SQL on FHIR WG Meetings
SQL on FHIR WG Meeting — May 19, 2023
May 19, 2023

Topics discussed:

  • Ryan turned months of discussion into an actual draft spec, filling gaps with his own interpretation where the group hadn't been clear. It names three layers: an annotation layer holding a lossless representation of FHIR, the view layer that is the group's real work, and an analytics layer where users bring whatever tooling they like. The request back was examples — ideally shaped like tests, with NDJSON in and CSV out, so implementers can run them as a suite rather than read them as prose.
  • John wrote test cases against a Spark implementation and the unnesting rules broke immediately. Unnesting name and then name.given is uncontroversial: one row per given name. Unnesting name and maritalStatus.coding, which have nothing to do with each other, cross-joined in his implementation and is supposed to be an error in the spec — and he couldn't work out where to put the cross marker to get the behaviour he wanted, which is a fair sign the design isn't right yet.

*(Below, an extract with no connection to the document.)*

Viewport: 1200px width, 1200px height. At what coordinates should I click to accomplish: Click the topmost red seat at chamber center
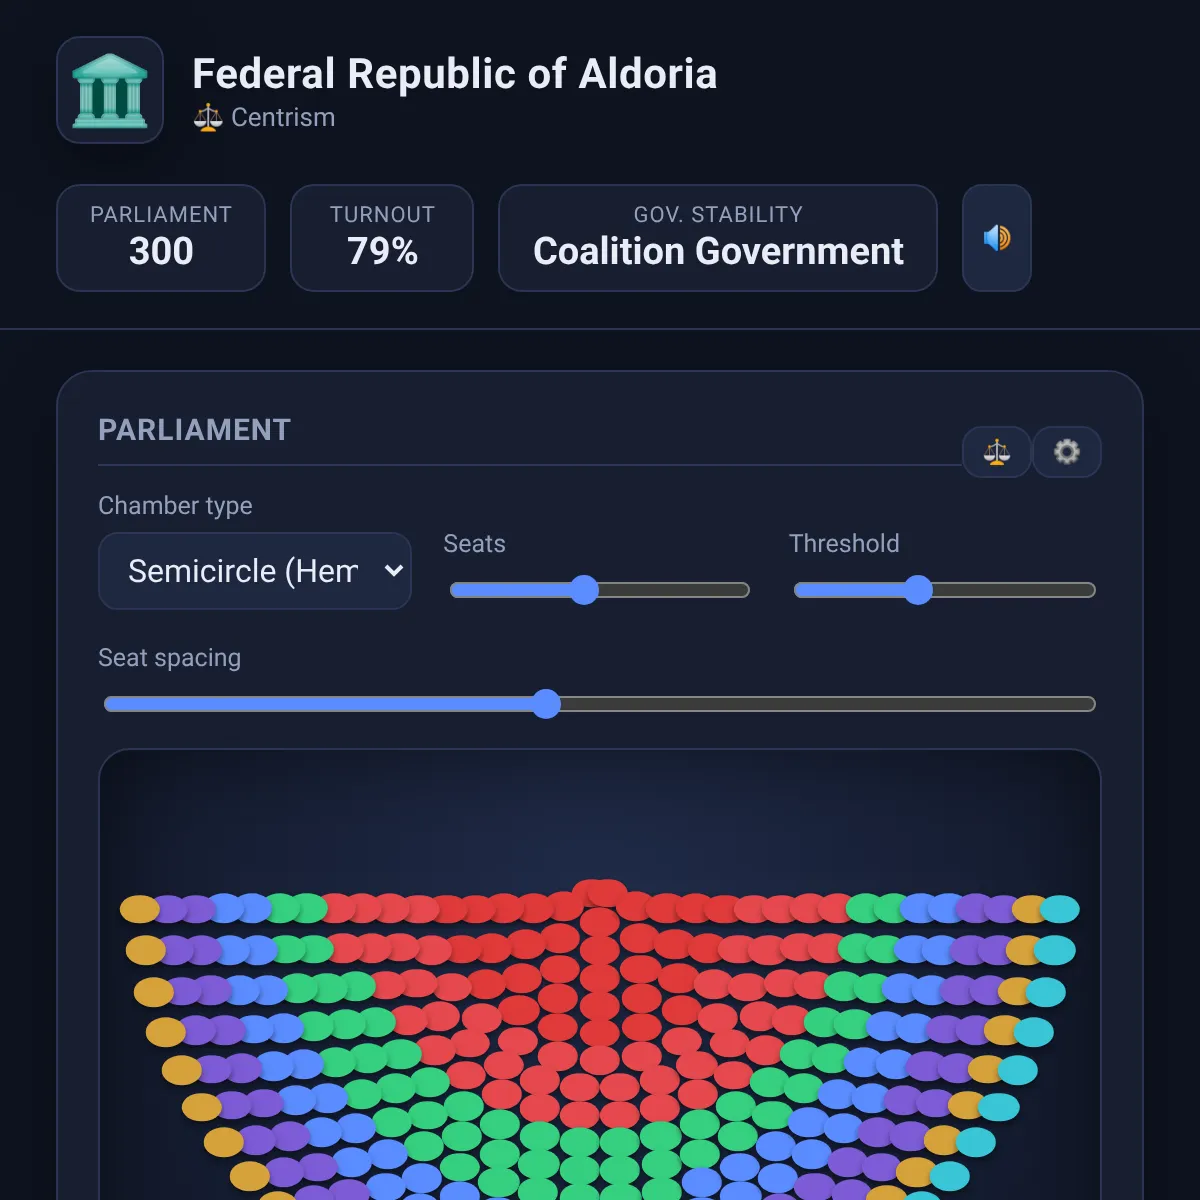coord(600,892)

  • Josh's rule made it consistent: an unnest must start from a previously declared variable, so a bare expression that happens to return an array is an error rather than a silent cross join. He was upfront that internally consistent and good ergonomics are different things. The alternative floated was nesting the definitions so sub-expressions go deeper into the tree, with the join condition implied by where you are.
  • Should cross joins exist at all? The use case offered — which pairs of components co-occur in an observation — came with an honest admission of fishing for one. The argument for cutting them: build two views and cross join them in SQL, which SQL is good at. The argument for keeping them but making them explicit: a view is written once and used hundreds of times, so a few more keystrokes to say "yes, I meant to cross join" is cheap, and the alternative is somebody getting a surprise.
  • Where do you enforce that a column is flat? Not in the view. A view may return a complex type — genuinely useful when you're poking at data interactively — and it's the runner's job to refuse it: a CSV runner errors, a runner that can render nested structures doesn't. Putting a mode on the view would mean maintaining two definitions of the same table for the two runners.